Para pengamat menilai bahwa ketidakmampuan WTO untuk menampung kepentingan beragam ini dapat memperlemah kepercayaan pada sistem perdagangan multilateral. Jika tren ini berlanjut, negara‑negara berkembang berisiko semakin marginalisasi dalam arus perdagangan global, yang pada gilirannya dapat memperlebar kesenjangan ekonomi.
Beberapa negara berkembang, seperti Indonesia, India, dan Brasil, menyuarakan keprihatinan mereka melalui pernyataan resmi, menuntut adanya “kebijakan inklusif” yang tidak sekadar mengakomodasi kepentingan negara maju. Mereka menekankan pentingnya mengintegrasikan perspektif pertumbuhan berkelanjutan, akses pasar yang adil, dan dukungan teknis bagi sektor‑sektor yang masih berkembang.
Di sisi lain, delegasi negara maju, termasuk Amerika Serikat, Uni Eropa, dan Jepang, menegaskan bahwa reformasi harus berlandaskan pada “kebutuhan pasar yang kompetitif” dan “standar yang seragam”. Mereka berargumen bahwa konsistensi regulasi akan meningkatkan efisiensi global, meskipun mengorbankan fleksibilitas bagi negara dengan ekonomi yang belum matang.

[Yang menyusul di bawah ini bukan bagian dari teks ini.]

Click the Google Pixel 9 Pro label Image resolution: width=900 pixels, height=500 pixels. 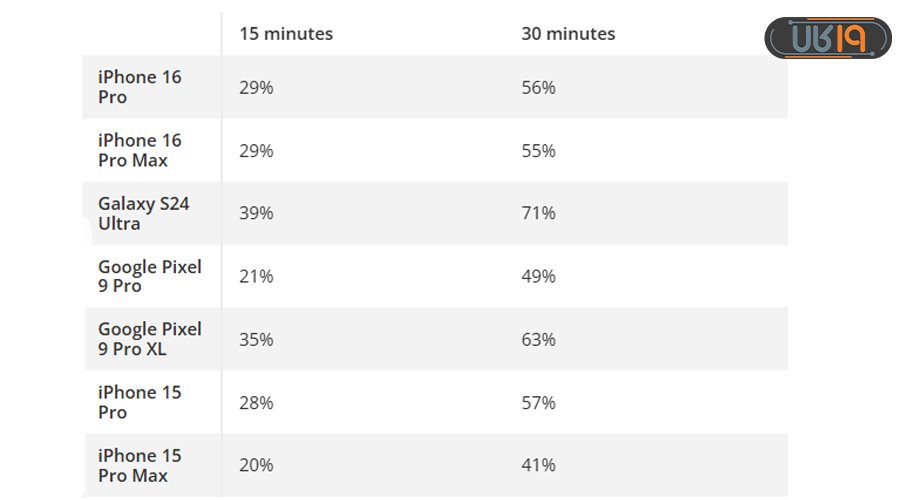pyautogui.click(x=150, y=276)
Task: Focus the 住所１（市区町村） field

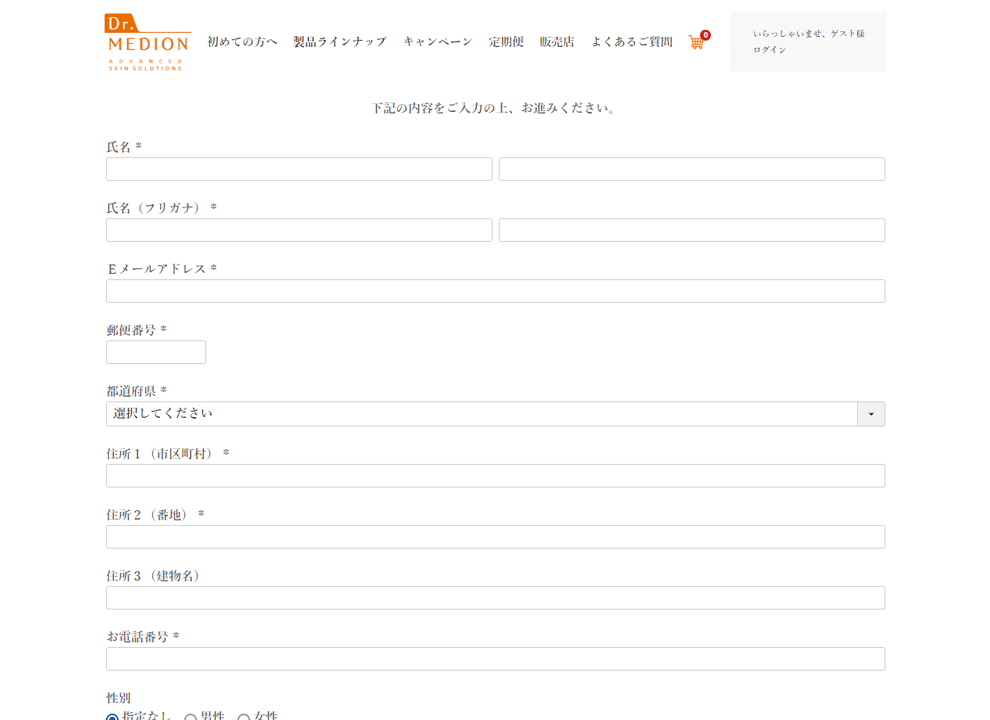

Ke depan, para ahli memperkirakan bahwa WTO perlu memperkuat mekanisme konsultasi yang melibatkan semua pihak secara setara, serta mempertimbangkan reformasi tata cara voting untuk mengurangi dominasi blok kuat. Tanpa langkah tersebut, KTT selanjutnya mungkin akan kembali menghasilkan “kebuntuan” serupa, menambah keraguan atas relevansi WTO dalam era perdagangan yang semakin multipolar.